According to a new European Central Bank survey released on Tuesday, Eurozone banks have significantly curtailed lending as borrowing costs continue to soar.

The rate at which credit standards are tightening in the first quarter of 2023 continued to sit at the highest level since the sovereign debt crisis in the Eurozone in 2011, according to the report.

The report also revealed that the decline in net demand from enterprises was greater than had been seen in the previous three months, and it was the largest seen since the 2008 global financial crisis.

The survey authors wrote, “The tightening for loans to firms and for house purchase was stronger than banks had expected in the previous quarter and points to a persistent weakening of loan dynamics.”

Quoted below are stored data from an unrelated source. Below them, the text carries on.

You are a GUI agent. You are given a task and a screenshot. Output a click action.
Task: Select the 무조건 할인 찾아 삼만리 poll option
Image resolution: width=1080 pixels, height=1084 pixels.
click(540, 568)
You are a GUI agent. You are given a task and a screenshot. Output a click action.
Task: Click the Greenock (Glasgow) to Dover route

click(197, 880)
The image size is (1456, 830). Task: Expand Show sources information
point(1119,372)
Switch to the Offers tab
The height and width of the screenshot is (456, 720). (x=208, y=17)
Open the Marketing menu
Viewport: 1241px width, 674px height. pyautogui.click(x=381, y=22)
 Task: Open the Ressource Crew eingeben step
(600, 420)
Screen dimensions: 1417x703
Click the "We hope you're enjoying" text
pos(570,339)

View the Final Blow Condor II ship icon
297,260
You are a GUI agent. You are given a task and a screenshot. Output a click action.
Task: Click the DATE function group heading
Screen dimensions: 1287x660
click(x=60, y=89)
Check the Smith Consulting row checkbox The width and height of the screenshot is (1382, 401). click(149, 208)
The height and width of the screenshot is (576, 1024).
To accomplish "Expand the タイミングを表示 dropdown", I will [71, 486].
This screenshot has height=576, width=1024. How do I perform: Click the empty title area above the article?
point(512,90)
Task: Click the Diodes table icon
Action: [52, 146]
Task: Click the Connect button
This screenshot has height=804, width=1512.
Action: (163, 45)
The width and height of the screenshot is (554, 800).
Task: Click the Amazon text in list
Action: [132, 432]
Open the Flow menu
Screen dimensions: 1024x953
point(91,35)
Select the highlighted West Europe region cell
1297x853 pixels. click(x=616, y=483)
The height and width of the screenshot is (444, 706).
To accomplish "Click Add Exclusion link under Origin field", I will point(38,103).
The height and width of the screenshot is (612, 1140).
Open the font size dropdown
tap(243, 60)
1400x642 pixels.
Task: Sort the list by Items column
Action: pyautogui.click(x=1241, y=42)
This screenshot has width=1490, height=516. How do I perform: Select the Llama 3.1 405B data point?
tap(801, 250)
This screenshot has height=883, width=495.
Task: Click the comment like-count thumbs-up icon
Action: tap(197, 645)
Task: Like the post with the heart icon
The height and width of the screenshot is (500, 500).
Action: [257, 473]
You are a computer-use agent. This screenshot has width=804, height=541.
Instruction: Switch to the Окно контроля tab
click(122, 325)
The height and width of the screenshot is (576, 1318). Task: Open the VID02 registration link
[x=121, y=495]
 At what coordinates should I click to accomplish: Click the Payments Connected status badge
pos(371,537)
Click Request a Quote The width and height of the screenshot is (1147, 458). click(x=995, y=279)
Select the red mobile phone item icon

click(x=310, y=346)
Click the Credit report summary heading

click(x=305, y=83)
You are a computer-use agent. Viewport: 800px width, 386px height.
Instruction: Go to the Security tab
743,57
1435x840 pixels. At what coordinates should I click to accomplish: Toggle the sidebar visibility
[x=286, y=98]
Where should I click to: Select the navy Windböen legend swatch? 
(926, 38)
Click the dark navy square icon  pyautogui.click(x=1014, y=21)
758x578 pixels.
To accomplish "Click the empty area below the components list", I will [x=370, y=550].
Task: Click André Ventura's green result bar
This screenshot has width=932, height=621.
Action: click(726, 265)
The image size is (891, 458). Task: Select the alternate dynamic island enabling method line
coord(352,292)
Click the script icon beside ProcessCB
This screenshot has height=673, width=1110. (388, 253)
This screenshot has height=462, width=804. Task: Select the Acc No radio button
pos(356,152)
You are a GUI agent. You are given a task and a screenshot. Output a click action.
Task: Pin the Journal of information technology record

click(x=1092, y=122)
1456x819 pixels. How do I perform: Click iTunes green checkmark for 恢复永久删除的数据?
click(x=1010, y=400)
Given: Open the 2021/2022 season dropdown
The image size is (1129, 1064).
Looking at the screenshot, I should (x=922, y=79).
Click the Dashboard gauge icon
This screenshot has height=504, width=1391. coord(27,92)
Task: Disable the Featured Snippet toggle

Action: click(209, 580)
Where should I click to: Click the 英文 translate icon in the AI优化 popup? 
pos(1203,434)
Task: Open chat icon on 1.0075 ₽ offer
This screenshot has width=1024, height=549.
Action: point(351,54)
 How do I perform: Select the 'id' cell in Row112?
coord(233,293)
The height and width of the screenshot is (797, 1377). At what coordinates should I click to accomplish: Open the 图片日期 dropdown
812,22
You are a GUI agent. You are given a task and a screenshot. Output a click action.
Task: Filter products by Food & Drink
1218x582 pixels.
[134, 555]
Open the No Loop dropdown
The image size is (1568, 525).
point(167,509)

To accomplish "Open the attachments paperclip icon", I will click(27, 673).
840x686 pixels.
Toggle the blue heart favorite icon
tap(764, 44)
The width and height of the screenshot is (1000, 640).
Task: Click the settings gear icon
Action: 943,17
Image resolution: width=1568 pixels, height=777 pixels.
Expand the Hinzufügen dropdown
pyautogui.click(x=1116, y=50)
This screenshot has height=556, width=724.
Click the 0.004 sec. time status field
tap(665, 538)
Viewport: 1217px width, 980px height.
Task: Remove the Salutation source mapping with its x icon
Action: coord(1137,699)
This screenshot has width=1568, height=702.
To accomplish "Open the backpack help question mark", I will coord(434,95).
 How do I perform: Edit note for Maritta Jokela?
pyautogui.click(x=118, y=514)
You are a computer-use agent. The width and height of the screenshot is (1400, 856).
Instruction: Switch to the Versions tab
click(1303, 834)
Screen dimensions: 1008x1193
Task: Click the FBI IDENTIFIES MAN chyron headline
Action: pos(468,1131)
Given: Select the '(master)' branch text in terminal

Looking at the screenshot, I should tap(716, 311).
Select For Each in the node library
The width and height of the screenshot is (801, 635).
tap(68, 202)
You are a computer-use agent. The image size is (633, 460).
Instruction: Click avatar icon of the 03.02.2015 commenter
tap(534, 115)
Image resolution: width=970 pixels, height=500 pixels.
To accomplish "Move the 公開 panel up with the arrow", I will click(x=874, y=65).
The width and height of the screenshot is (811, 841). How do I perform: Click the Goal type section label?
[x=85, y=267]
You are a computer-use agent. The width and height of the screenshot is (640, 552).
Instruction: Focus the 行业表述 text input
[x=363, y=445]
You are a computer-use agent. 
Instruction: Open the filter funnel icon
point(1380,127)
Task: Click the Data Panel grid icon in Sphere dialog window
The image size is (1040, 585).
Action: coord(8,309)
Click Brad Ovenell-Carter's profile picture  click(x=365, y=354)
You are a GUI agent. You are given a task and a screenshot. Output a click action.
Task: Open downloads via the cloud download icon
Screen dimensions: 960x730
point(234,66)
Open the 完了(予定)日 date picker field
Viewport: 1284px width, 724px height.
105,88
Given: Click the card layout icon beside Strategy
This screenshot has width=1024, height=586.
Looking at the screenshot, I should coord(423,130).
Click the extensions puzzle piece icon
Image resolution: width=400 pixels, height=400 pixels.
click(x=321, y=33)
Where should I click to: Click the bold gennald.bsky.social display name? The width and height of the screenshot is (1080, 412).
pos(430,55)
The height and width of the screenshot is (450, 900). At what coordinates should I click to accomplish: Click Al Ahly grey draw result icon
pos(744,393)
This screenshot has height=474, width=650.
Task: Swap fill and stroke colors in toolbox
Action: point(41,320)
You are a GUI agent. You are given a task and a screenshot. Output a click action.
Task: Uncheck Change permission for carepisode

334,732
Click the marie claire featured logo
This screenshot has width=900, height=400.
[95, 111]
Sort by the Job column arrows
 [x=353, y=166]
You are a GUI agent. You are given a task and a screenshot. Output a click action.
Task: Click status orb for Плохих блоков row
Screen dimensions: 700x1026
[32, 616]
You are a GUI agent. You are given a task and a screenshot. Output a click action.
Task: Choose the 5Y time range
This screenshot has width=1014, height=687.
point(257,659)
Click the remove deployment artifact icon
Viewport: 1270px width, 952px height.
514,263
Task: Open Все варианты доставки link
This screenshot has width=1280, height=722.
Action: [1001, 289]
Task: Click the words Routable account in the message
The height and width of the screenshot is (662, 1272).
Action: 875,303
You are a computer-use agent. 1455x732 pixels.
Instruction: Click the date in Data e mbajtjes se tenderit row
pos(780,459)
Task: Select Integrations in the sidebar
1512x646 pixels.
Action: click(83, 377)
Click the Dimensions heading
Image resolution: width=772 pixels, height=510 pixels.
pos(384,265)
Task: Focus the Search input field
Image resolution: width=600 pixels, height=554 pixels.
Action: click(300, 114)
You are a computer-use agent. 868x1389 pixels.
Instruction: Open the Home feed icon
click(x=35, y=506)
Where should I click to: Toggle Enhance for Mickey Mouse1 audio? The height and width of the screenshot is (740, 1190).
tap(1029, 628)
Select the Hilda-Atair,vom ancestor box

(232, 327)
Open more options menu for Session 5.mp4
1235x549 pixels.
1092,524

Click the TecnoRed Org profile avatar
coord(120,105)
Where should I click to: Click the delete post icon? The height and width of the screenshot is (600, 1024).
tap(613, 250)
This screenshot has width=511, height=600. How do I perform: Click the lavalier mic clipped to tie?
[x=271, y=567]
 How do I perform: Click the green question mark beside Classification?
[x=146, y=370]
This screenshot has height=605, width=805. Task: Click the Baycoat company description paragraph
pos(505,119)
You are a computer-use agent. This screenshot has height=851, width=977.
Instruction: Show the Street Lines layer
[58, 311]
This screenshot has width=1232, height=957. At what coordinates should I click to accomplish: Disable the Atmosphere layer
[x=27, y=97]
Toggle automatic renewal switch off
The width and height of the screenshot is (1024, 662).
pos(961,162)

The main driver of the reduced demand for loans was the general size of interest rates, which have been driven up to record levels recently as the European Central Bank has sought to rein in inflation. Fixed investment was also a factor which had a “strong dampening impact while the impact of inventories and working capital turned broadly neutral,” after previously working to boost loan demand. Banks are expecting a further, though smaller, overall decline in loan demand from firms in the second quarter of 2023.

Housing loan demand continued to fall strongly, though not as much as the sudden decrease seen in the fourth quarter of 2022, which was the biggest decrease seen in the entire history of the survey, going back to 2003. Elevated interest rates, declining housing market prospects, and reduced consumer confidence were all contributing factors in the decline.

Eurozone banks are predicting there will be a further, though less aggressive, tightening of the market for loans to households for home purchases, and a further tightening of consumer credit at a rate similar to that seen in the previous quarter.

Since last July, the ECB has raised the benchmark interest rate for seven meetings in a row. Amid a continuing battle with soaring inflation within the bloc, the regulator hiked the rate at its last meeting by 25 basis points to 3.25%.